Friday 30 October 2009

A Golden Age

Great show yesterday Kid. Tommy my cat had been feeling a little cat melodeon in the morning. His pulse was racing round the room like a clockwork toy and his blood pressure was as high as an elephant's eye. But when Tommy heard Mr Coyle yell, "COOEE, do you know what I watched on TV last night?" he crawled out of bed and dragged himself to the radio. I threw a rug over him. It was an old wig Dickie Rock had given me one night when he ran out of spit. Ah the 60's, when young girls in Dublin were running about covering in Dickie Rock's saliva, but the health authority put a stop to all that in 1972 when a bad outbreak of Dickieitis broke out in many parts of Ireland. The symptoms were baldness and an overwhelming desire to sing ballads very badly, but with great cheek and style.
Suddenly Tommy did a Sean Coyle. He looked at me and said, "Your father,"
"My father-what?" I yelled. "Will you please talk in sentences?"
"Your father," repeated Tommy, "how did he walk?"
"My father walked like an Egyptian," I said. "All you ever saw was his profile. No one ever saw the back of my father's head, or indeed a full frontal shot of his visage. I can still see my father," I said.
"Where? Where?" cried Tommy, looking all around.
"In my mind's eye," I said. "I can still see my father, sitting, legs akimbo, on his favourite chest of drawers, wearing a lovely pair of moleskin trousers and his raunchy, low cut, soup stained simmet. He sits there in-profile, petting a dead seagull and gently humming. "They're coming to take me away, Ha-Ha."

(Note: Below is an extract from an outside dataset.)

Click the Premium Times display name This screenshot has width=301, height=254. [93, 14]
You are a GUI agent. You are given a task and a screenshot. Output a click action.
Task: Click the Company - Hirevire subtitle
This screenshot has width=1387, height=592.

"It was a golden age," said Tommy.
"It sure was Kid," I replied. "You could leave your mouth open all day and no one would steal your teeth or that little dangly thing at the back of of your throat."
Tommy gave a little cough and said, "Did you hear that? Did you hear that? Did you hear me coughing?
"Go to bed Tommy," I said. "You're far from well Kid."